しばらく問答したが、まったく折れてくれそうにないので諦めることにした。仕方ない。サイラスが執事の仕事をする傍ら、私が接待してあげるしかないようだ。
けれどせめてシェフに作らせたこの料理だけでも食べて欲しい。
私はなかなか料理に手をつけないサイラスに、スプーンでスープを掬って口に運ぶ。
「サイラス。はい、あーん」
「お、お嬢様、おやめください。こんなことしていただくわけには」
「せっかくシェフが作ってくれたのよ。さぁ、早く食べて」
私がぐいぐいスプーンを口に近づけると、サイラスは顔を赤くしておろおろする。それから観念したように口を開いて、スープを飲み込んだ。
「……とてもおいしいです」
「本当? それはよかった! 夜もサイラスの分を用意してもらうから、今日から使用人用の食堂じゃなくてダイニングルームで一緒に食べましょうね」
「お嬢様、これでもう十分です! これ以上はお許しください……!」
サイラスがあんまり困った顔をするので、ダイニングルームで一緒に食事をするのも諦めることになった。人を幸せにしてあげるというのは案外難しいものだ。
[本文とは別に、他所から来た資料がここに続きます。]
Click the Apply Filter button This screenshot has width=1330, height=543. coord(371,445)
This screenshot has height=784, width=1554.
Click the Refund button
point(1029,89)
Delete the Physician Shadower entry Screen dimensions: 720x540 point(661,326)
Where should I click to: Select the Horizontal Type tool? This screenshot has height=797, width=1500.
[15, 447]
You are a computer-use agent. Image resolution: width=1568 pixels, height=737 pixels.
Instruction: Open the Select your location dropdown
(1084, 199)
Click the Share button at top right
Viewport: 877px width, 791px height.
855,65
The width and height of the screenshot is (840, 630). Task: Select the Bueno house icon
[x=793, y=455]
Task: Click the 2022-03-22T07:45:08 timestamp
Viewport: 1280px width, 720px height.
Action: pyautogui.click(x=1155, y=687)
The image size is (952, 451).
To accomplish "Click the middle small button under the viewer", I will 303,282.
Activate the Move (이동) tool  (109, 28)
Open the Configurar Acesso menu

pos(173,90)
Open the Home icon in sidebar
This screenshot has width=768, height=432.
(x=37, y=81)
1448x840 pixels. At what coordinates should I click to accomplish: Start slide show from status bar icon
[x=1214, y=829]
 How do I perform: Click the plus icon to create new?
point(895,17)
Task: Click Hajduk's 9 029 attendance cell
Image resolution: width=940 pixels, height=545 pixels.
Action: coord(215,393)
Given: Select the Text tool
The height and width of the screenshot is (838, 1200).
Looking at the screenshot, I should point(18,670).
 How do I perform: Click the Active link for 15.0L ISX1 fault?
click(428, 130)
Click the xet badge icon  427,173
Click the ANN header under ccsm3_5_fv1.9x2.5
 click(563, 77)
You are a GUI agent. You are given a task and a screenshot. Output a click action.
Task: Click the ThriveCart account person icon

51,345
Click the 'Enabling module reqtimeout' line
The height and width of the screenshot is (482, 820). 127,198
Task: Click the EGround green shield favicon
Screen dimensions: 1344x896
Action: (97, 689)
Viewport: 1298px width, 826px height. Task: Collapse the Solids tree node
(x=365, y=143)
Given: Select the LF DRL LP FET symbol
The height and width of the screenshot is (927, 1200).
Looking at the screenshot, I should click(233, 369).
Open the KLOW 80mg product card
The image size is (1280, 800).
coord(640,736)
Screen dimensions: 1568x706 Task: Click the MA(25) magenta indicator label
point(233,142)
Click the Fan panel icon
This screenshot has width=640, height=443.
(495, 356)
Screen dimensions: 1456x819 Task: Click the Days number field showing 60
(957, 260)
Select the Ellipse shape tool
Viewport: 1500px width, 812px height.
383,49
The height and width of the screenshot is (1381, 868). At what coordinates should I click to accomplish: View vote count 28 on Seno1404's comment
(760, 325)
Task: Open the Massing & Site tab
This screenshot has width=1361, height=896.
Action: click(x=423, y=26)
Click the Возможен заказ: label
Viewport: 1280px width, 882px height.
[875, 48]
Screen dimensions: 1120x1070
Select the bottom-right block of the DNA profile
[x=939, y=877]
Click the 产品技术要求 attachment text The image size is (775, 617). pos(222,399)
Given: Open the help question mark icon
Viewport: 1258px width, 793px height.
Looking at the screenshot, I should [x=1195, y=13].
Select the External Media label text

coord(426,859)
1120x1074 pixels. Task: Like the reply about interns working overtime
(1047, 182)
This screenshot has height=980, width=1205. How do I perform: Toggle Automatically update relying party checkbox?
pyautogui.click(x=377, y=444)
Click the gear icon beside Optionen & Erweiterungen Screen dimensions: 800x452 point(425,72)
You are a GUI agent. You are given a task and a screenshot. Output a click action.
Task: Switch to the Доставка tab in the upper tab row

「さぁ、次は新しいあなたのお部屋を用意しましょう!」
サイラスに半ば無理矢理料理を食べさせ終わると、私は元気よく言った。サイラスはまた首を傾げている。
「部屋? お部屋ならすでに使用人寮の一室をいただいていますよ」
「使用人の部屋ではだめよ。あなたにはもっといいお部屋を用意してあげる」
私はそう言ってサイラスの手を引いて走りだした。サイラスが後ろでお嬢様、だめですと慌てているが、気にしない。
なんだかすごくわくわくしていた。私はこれから、サイラスにどんな恩返しをすることもできるのだ。
だってサイラスも私も生きているのだから。